# Written problem
Convert the records from the line containing "Expand the font size dropdown" through the end of the records, inclusive, into a Markdown table with the columns Number and Text, one row per line. Skip blank lines and leave the pictures out of the table.

********

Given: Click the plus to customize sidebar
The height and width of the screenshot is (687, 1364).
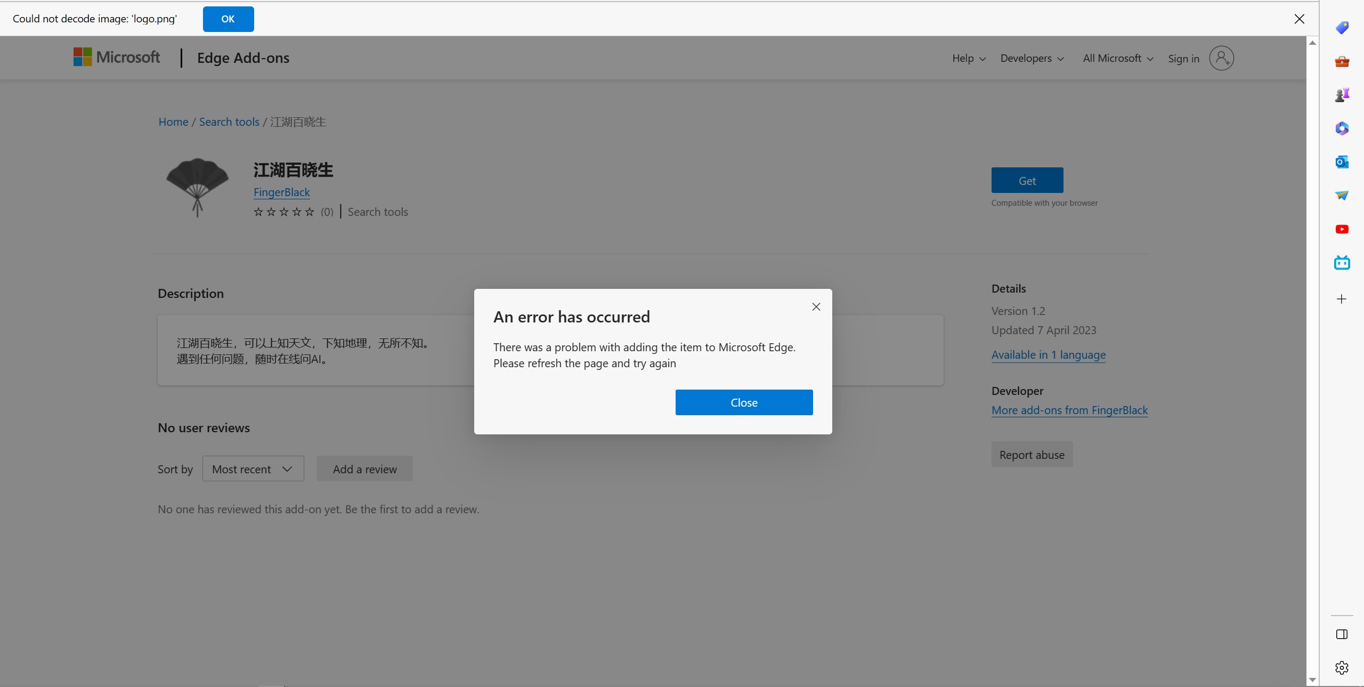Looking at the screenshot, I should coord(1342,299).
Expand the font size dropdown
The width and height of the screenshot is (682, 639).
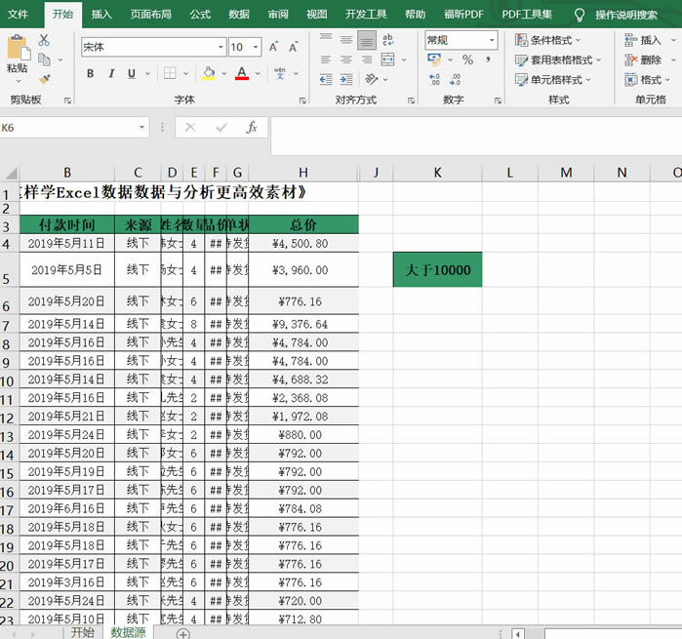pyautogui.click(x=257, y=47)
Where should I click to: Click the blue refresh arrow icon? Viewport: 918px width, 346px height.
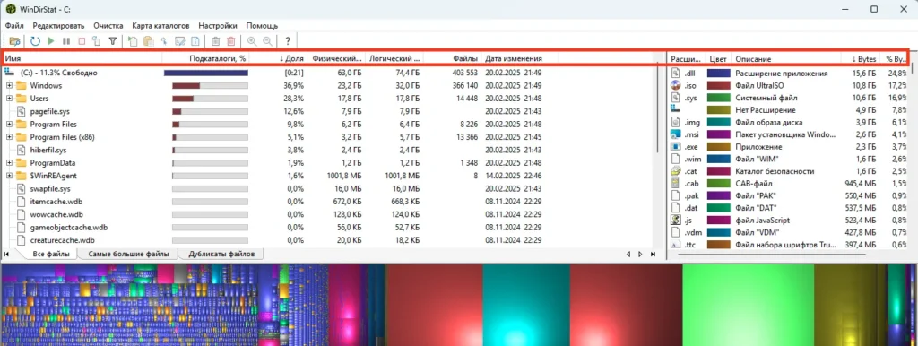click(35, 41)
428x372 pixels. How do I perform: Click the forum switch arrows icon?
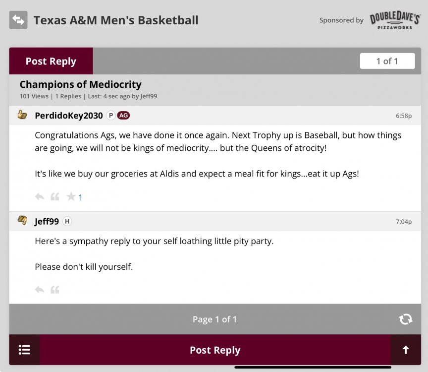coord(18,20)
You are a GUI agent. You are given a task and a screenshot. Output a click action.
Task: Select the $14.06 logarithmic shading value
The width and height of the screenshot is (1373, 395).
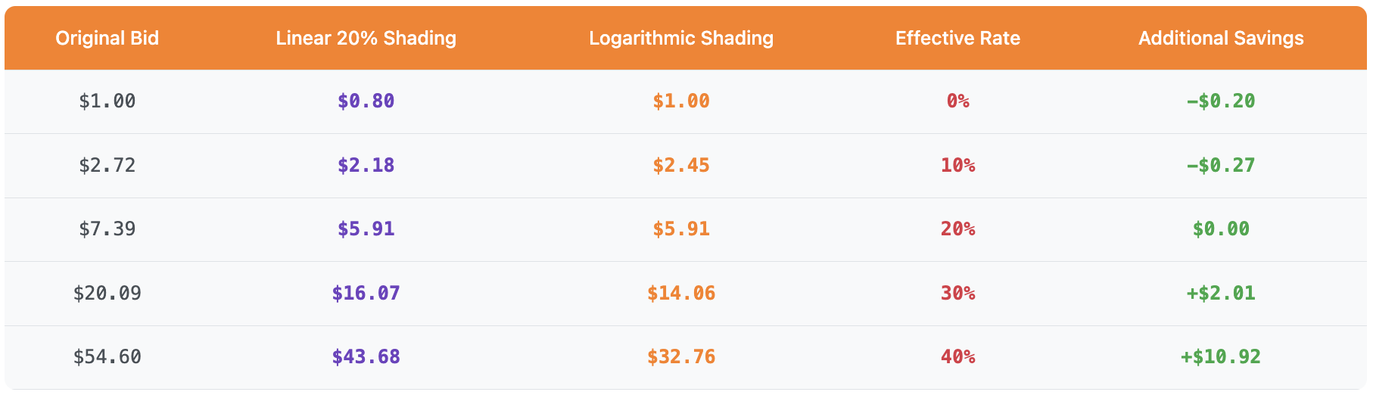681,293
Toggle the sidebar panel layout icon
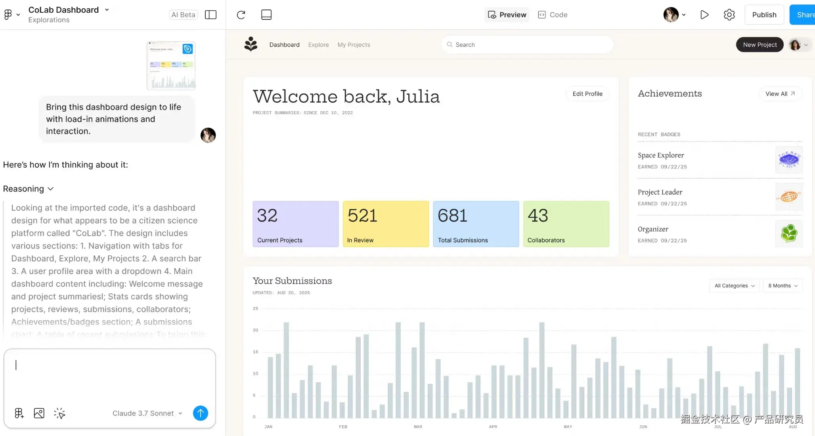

********

# Solution for this task
| Number | Text |
|---|---|
| 1 | Expand the font size dropdown |
| 2 | The width and height of the screenshot is (682, 639). |
| 3 | pyautogui.click(x=257, y=47) |
| 4 | Where should I click to: Click the blue refresh arrow icon? Viewport: 918px width, 346px height. |
| 5 | click(35, 41) |
| 6 | 428x372 pixels. How do I perform: Click the forum switch arrows icon? |
| 7 | coord(18,20) |
| 8 | You are a GUI agent. You are given a task and a screenshot. Output a click action. |
| 9 | Task: Select the $14.06 logarithmic shading value |
| 10 | The width and height of the screenshot is (1373, 395). |
| 11 | 681,293 |
| 12 | Toggle the sidebar panel layout icon |